* _Reading text_:
+-------+

Real Estate Investing Companies

I know this question isn't really fitting in the I-banking forum, but I was wondering how one would break into the real estate investing field (i.e. firms that buy big real estate properties like office buildings etc.).

 
Best Response

Hey. Thought I'd chime in here since I work in real estate finance/development. I don't know how it happened, but my life--and friendships--is dominated by real estate--commerical finance, single family finance, commercial development, single family development, boutique investors, brokerage, etc. But I digress.

There are SOOOO many entry points into generic real estate "investing", and there are even more avenues where people end up within the general "investing" field.

Avenues of "investing":

1) REITs - these will mostly be your big money investors in office space, etc. 2) GSEs (Fannie/Freddie) 3) Banks 4) Federal government 5) Municipalities and state governments 6) General real estate corporations (CBRE, Jones Lang Lasalle) 7) "Small" real estate shops (most money to be made is here--HUGE money) 8) Developers (NRV Homes, Toll Brothers, William C. Smith) 9) Managers (Kettler, AIMCO), many of which are also REITs (AIMCO) and developers (Kettler) 10) BB, MM, and boutique investment banks 11) Private equity firms 12) Appraisal

From here, your specializations:

1) Commercial a. Multifamily i. Luxury ii. General market rate iii. Affordable (and many other subgroups of these groups)

+-------+

* _Given data_:
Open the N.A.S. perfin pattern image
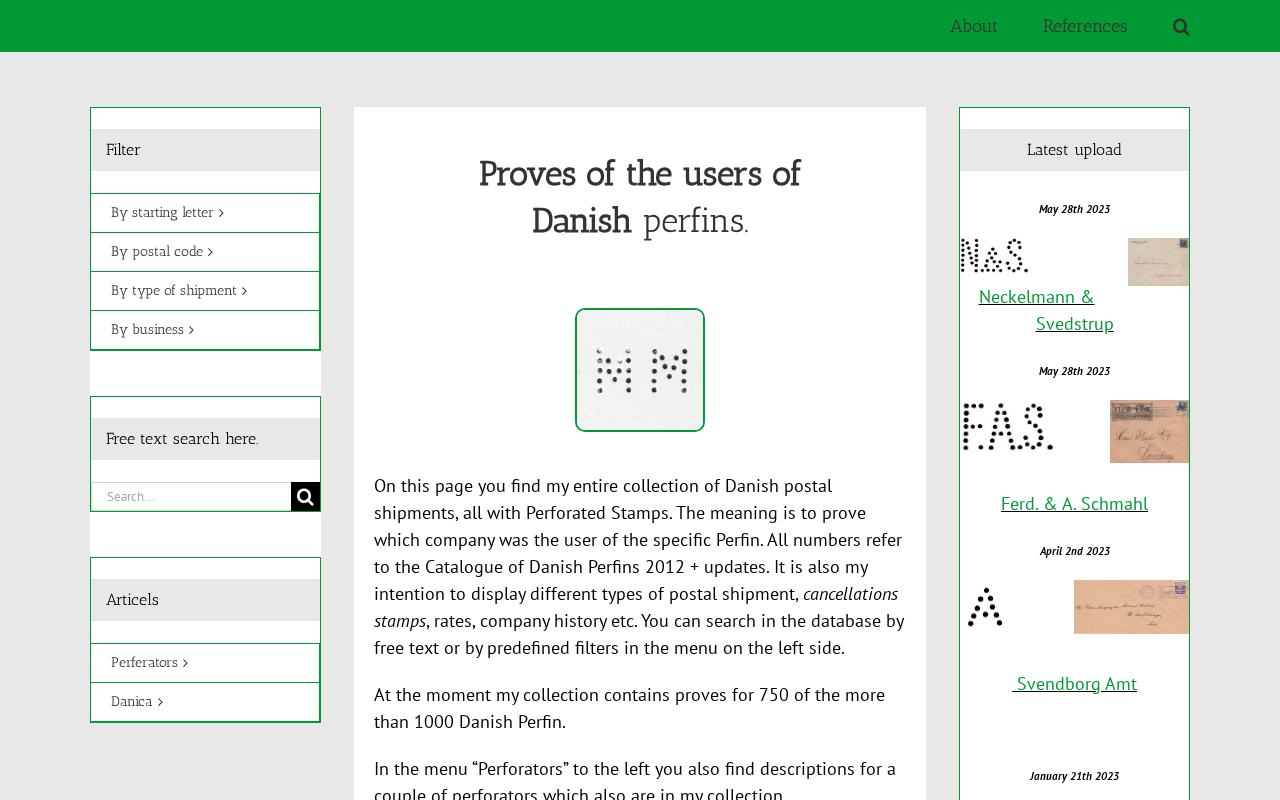click(994, 256)
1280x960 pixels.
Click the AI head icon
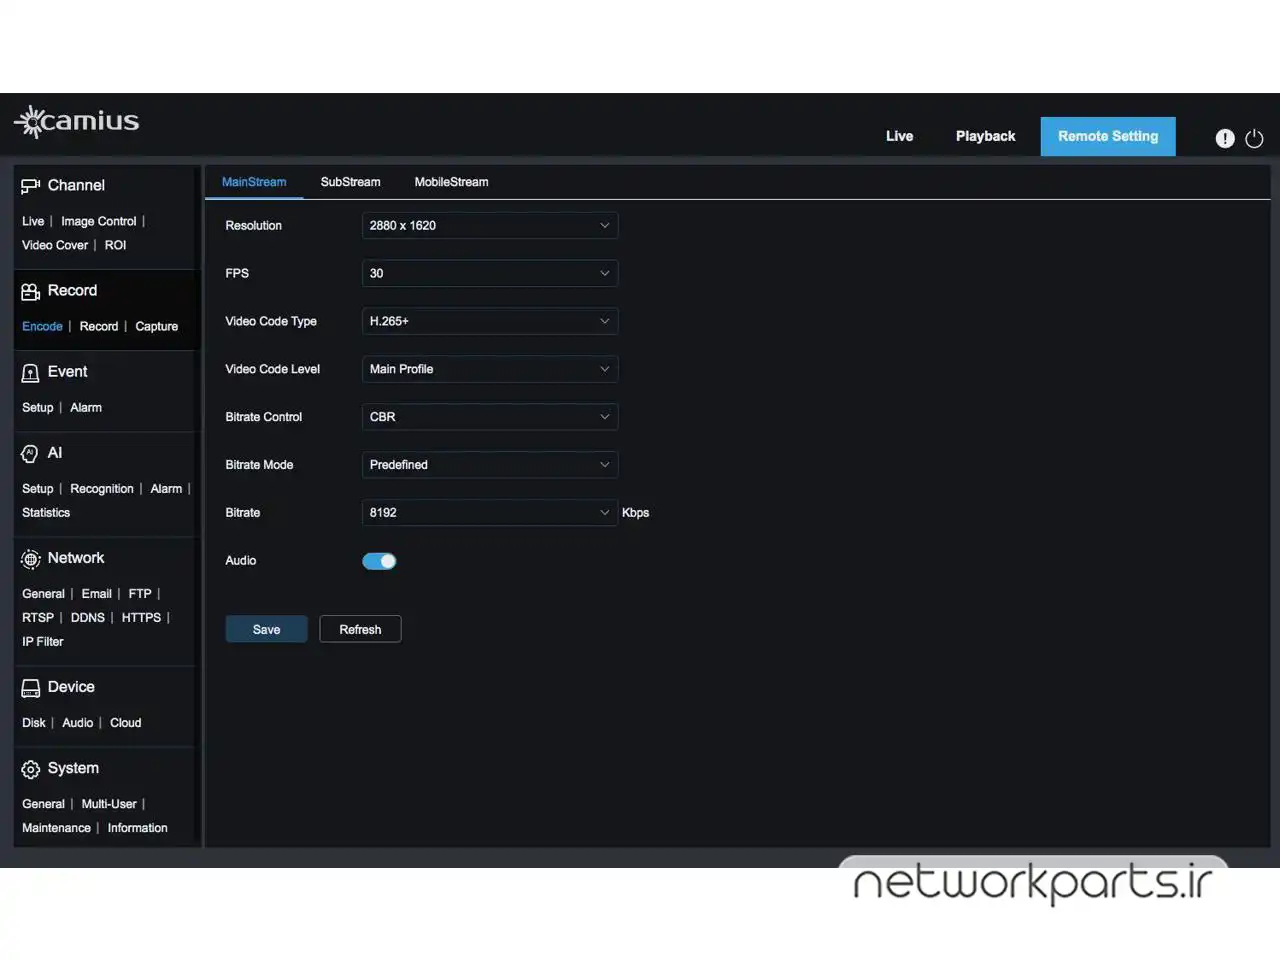point(30,454)
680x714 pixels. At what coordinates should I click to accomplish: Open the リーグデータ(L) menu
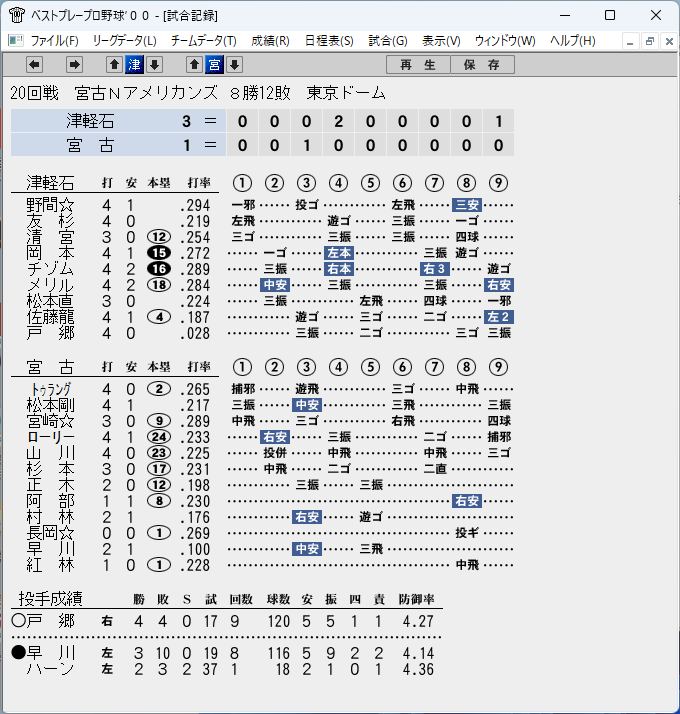coord(124,41)
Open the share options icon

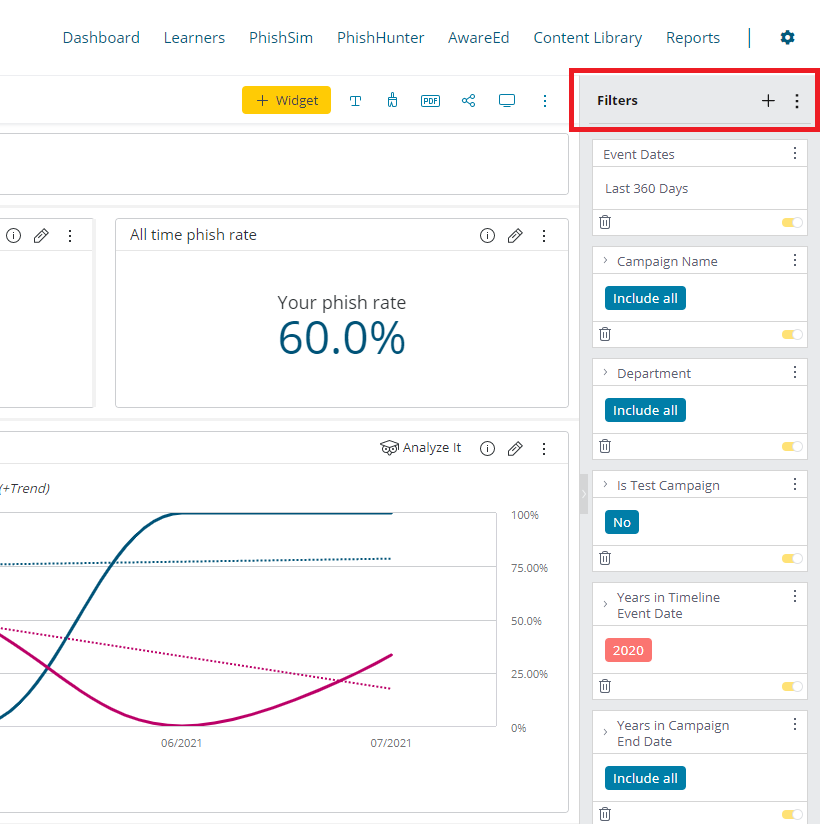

+-------+

* _Direction 1_: From the forum thread on real estate investing, duplicate the passage that begins at the words "There are SOOOO" and ends after the words "of these groups)".
* _Direction 2_: In two sentences, summarize the forum thread on real estate investing.
* _Direction 3_: List every company the forum thread on real estate investing gives as an example of a developer or a manager.

* _Worked solution 1_:
There are SOOOO many entry points into generic real estate "investing", and there are even more avenues where people end up within the general "investing" field.

Avenues of "investing":

1) REITs - these will mostly be your big money investors in office space, etc. 2) GSEs (Fannie/Freddie) 3) Banks 4) Federal government 5) Municipalities and state governments 6) General real estate corporations (CBRE, Jones Lang Lasalle) 7) "Small" real estate shops (most money to be made is here--HUGE money) 8) Developers (NRV Homes, Toll Brothers, William C. Smith) 9) Managers (Kettler, AIMCO), many of which are also REITs (AIMCO) and developers (Kettler) 10) BB, MM, and boutique investment banks 11) Private equity firms 12) Appraisal

From here, your specializations:

1) Commercial a. Multifamily i. Luxury ii. General market rate iii. Affordable (and many other subgroups of these groups)

* _Worked solution 2_: A forum poster asks how to break into real estate investing, meaning firms that buy large properties such as office buildings. A reply from someone working in real estate finance and development says there are many entry points and lists avenues ranging from REITs, GSEs, banks, and government bodies to developers, managers, investment banks, private equity firms, and appraisal, then begins a list of specializations starting with commercial multifamily.

* _Worked solution 3_: NRV Homes, Toll Brothers, William C. Smith, Kettler, AIMCO